• **Excerpted text**
-- Begin --
The honest version of “how I write copy for global brands” is less glamorous than the LinkedIn version. There’s a brief that’s never as clear as the brief should be. There’s a draft that’s worse than the second draft will be. There’s a stretch of editing that makes you doubt the work, and a moment where the piece comes together and you remember why you do this. None of that is unique to non-native writers.
What’s unique is what sits underneath the workflow: the small, constant calibration of which voice is this brief asking for, and how much of mine belongs in it. After more than five years doing this from Shenzhen for tech brands targeting global English-speaking audiences — including public work on many EcoFlow campaigns — I’ve settled on a workflow that handles that calibration deliberately, instead of leaving it to anxiety. This post is that workflow, step by step, with the trade-offs named.
Quick map: how I read briefs, the four-stage drafting loop, the references I keep close, the AI step (handled honestly), and the parts of being a non-native writer that turn out to be assets in this work — and the parts that genuinely don’t.
What “global brand” actually means for the writing
Before the workflow, one piece of context that changes everything downstream.
“Global brand copy” is not one thing. A US-headquartered SaaS expanding into Europe wants something different from a Chinese energy storage/automobile/drone/camera company launching to American consumers, which is different again from a European luxury brand running a global digital campaign. The writing problem is different in each case, and the part of being non-native that’s an asset is different in each case too.
-- End --
• **Dataset records**
-- Begin --
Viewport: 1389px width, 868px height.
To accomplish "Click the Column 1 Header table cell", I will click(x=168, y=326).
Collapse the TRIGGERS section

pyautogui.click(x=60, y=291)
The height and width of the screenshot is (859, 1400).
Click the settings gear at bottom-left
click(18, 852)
-- End --
-- Begin --
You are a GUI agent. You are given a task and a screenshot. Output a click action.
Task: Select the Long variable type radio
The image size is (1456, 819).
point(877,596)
-- End --
• **The problem**
Turn the paragraph of the copywriting post that opens with "The honest version of" into a short bulleted list that keeps its main points.

• **Result of this task**
- Writing copy for global brands is less glamorous than the LinkedIn version suggests.
- The brief is never as clear as it should be.
- The first draft is worse than the second will be.
- A stretch of editing makes you doubt the work.
- Then the piece comes together, and you remember why you do this.
- None of this is unique to non-native writers.